Deloitte’s statement, which did not provide details of the timing, scope, or nature of the breach, apparently was issued in response to an article published earlier that same day by the Guardian, a leading UK newspaper. According to the news article, the Deloitte hacker gained access to the firm’s email server through an administrative account that “in theory” provided unrestricted access to data. Citing unnamed sources, the Guardian reported that the account only required a single password, and was not protected by two-factor authentication. The Guardian claimed that the attack was detected in March 2017 but could have started as early as October 2016.
In the coming days, we expect more details to emerge – and more speculation to continue – about this high-profile incident. Notably, the attack on Deloitte is the third major breach reported in as many weeks, following the Equifax breach, which exposed the personal data of 143 million individuals, and the SEC breach, which may have exposed material non-public information to potential insider traders.
For more information, see: https://www.theguardian.com/business/2017/sep/25/deloitte-hit-by-cyber-attack-revealing-clients-secret-emails
ACA Aponix Guidance
For business enterprise protections, ACA Aponix recommends taking the following measures:
- If your data was exposed, you may be obligated to inform your clients.
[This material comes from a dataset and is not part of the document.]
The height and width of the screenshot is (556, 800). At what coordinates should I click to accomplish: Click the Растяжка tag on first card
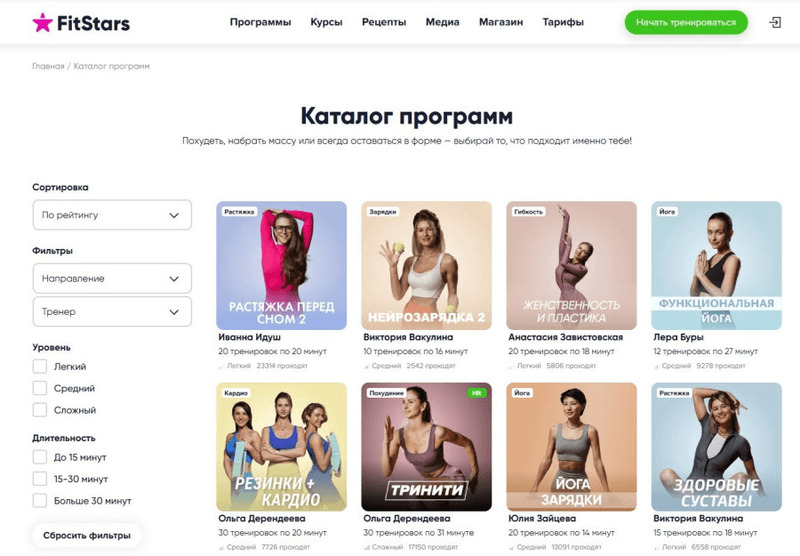(239, 212)
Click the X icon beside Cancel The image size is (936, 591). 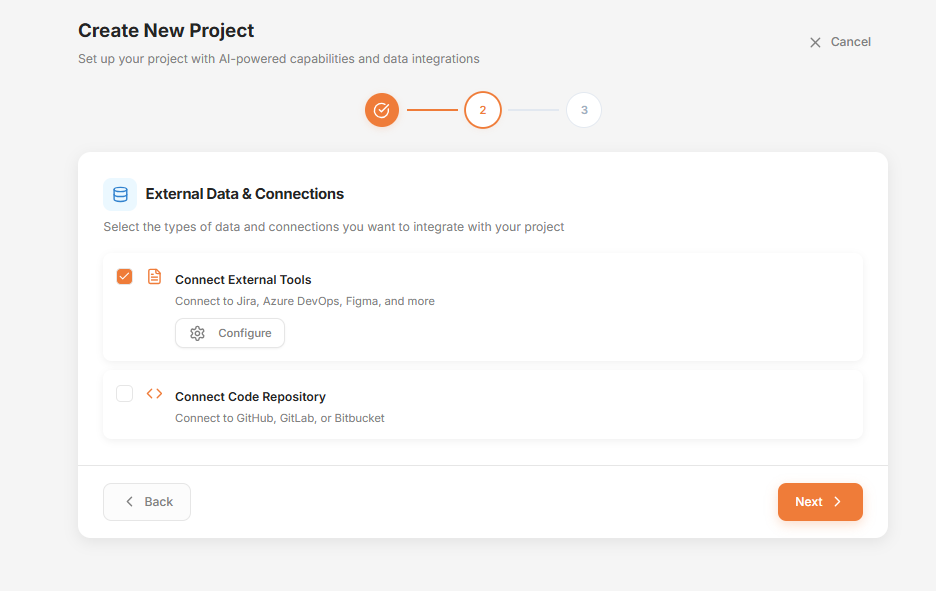coord(815,42)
Consult a privacy attorney for guidance.
- Consider asking Deloitte (and other third-party vendors) to take down your clients' data hosted on their file transfer web portals to reduce future exposure.
For personal protections, ACA Aponix recommends placing a security freeze on your credit files with each of the three major credit bureaus.
In light of the recent breaches, ACA Aponix recommends that you:
- Leverage multi-factor authentication for remote login to prevent unauthorized use of stolen credentials
- Create a plan for incident response and computer forensics in the event of an attack
- Ensure administrative accounts within your firm have appropriate access controls and reviews
If you have any questions, please contact your ACA Aponix consultant or email us at firstname.lastname@example.org.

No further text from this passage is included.